I remembered Churchill's words after reading economist Joseph Stiglitz's Freefall and NEW YORK TIMES columnist Thomas Friedman's newly revised Hot, Flat, and Crowded back to back. Stiglitz analyzes the global economic crisis and skewers the Obama Administration for not doing more to address the root problems. Friedman analyzes the global environmental crisis and castigates Washington for not doing more about it.

The Stiglitz and Friedman books make the same point Churchill did 74 years ago. There were abundant warning signs of an impending crisis, but they were ignored.

Answering the rhetorical question "Can America develop a just economy?" Stiglitz responds, "We have gone far down an alternative path - creating a society in which materialism dominates moral commitment, in which the rapid growth that we have achieved is not sustainable environmentally or socially, in which we do at together as a community to address our common needs..."

Focusing on global climate change, Friedman, the more pessimistic of the two authors, writes, "People don't seem to realize... that it s not like we're on the Titanic and we have to avoid the iceberg. We've already hit the iceberg."

Churchill's speech was given in 1936, three years after Hitler became Chancellor of Germany and three years before the invasion of Poland - when England finally woke up and declared war. During this six-year period, despite obvious evidence that Germany was preparing to devour Europe, English leaders pretended that it wasn't happening.

Historians offer two explanations. First, England was coming out of a recession and English political leaders felt their countrymen wouldn't be able to handle preparation for war and economic recovery, shouldn't be asked to sacrifice. Second, they - Stanley Baldwin, Neville Chamberlain, and Edward Halifax - admired Hitler, felt he was good for Germany, believed him when he said he had no intention of waging war, and regarded National Socialism as preferable to communism. Meanwhile, the locusts chewed away and, as a consequence, England came within a whisker of being devoured by Hitler.

Unfortunately, the locusts are still at work. They moved on to America.

Friedman cites Kurt Andersen who last year described baby boomers as the Grasshopper Generation. Building on Andersen's influential essay, Friedman laments that baby boomers "ate through a staggering amount of our national wealth and our natural world in a very short period of time, leaving the next generation a massive economic and ecological deficit."

Stiglitz and Friedman agree that America's locust years began in 1980 with election of Ronald Reagan. It "ushered in an age in which we told ourselves that we did not have sacrifice anymore for a better way of life." As a consequence, Friedman continues, "We became a subprime nation that thought it could just borrow its way to riches." This party hearty and damn the consequences attitude prevailed for thirty years, notably with George W. Bush, who after 9/11 said the appropriate American response was not collective sacrifice but rather to "go shopping."

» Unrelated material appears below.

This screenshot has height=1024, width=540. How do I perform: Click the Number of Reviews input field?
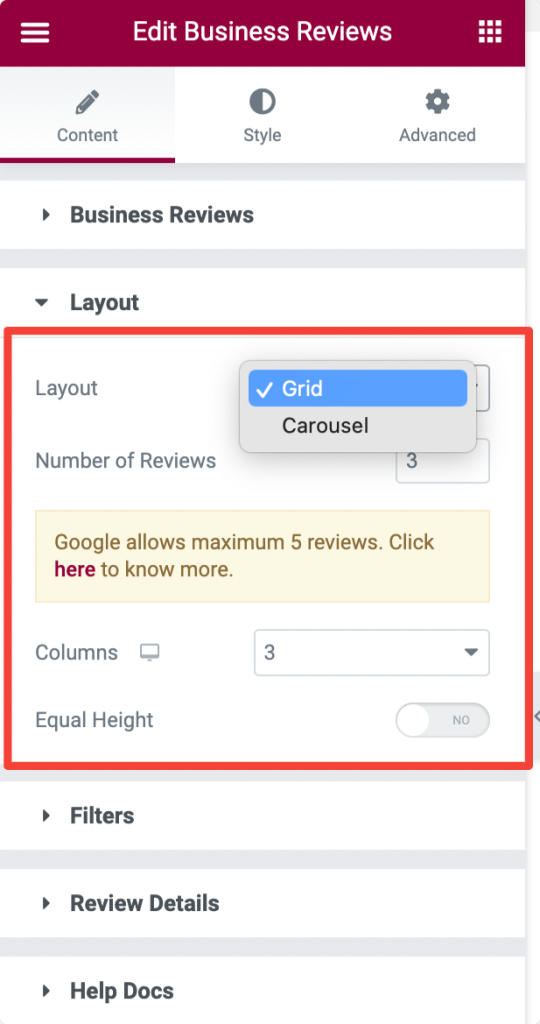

While neither Stiglitz nor Friedman feels that the prospects for America are hopeless, both recognize that we have a steep climb out of the hole we're in. Friedman likens our condition to recovering from a serious heart attack.

Confronted with our locusts, Americans have two choices. First, we can ignore how bad things are: pray for the rapture or maintain that it's not as bad as people say, that the "liberal media" had distorted the extent of America's malaise. Those aren't locusts; they're sow bugs. The problem with this approach is that it won't make the locusts go away (anymore than Churchill's inept predecessors protected England by pretending that Hitler wasn't a monster.)

Friedman brilliantly characterizes the current American ethos as IBG/YBG: "Do whatever you like now, because 'I'll be gone' or 'you'll be gone" when the bill comes due." Sadly, since Reagan was elected many Americans have become moral weenies.

The second choice is to speak the truth and fight the locusts.

The American progressive tradition has to been to stand up and fight whenever it appeared that democracy was on the ropes. This is one of those times. America has suffered thirty years "that the locust hath eaten." Time is running out. We may not survive another "heart attack."

There is so much that needs to be done that it is difficult to say where to start. Each of us has to think about the moral commitment we are prepared to make. Here are two modest suggestions: First, speak the truth. Tell everyone you know about the locusts, about the terrible problems that American must face. Second, prepare for sacrifice. Dealing with these problems is going to hurt, but the pain will be bearable if we fact the locusts together.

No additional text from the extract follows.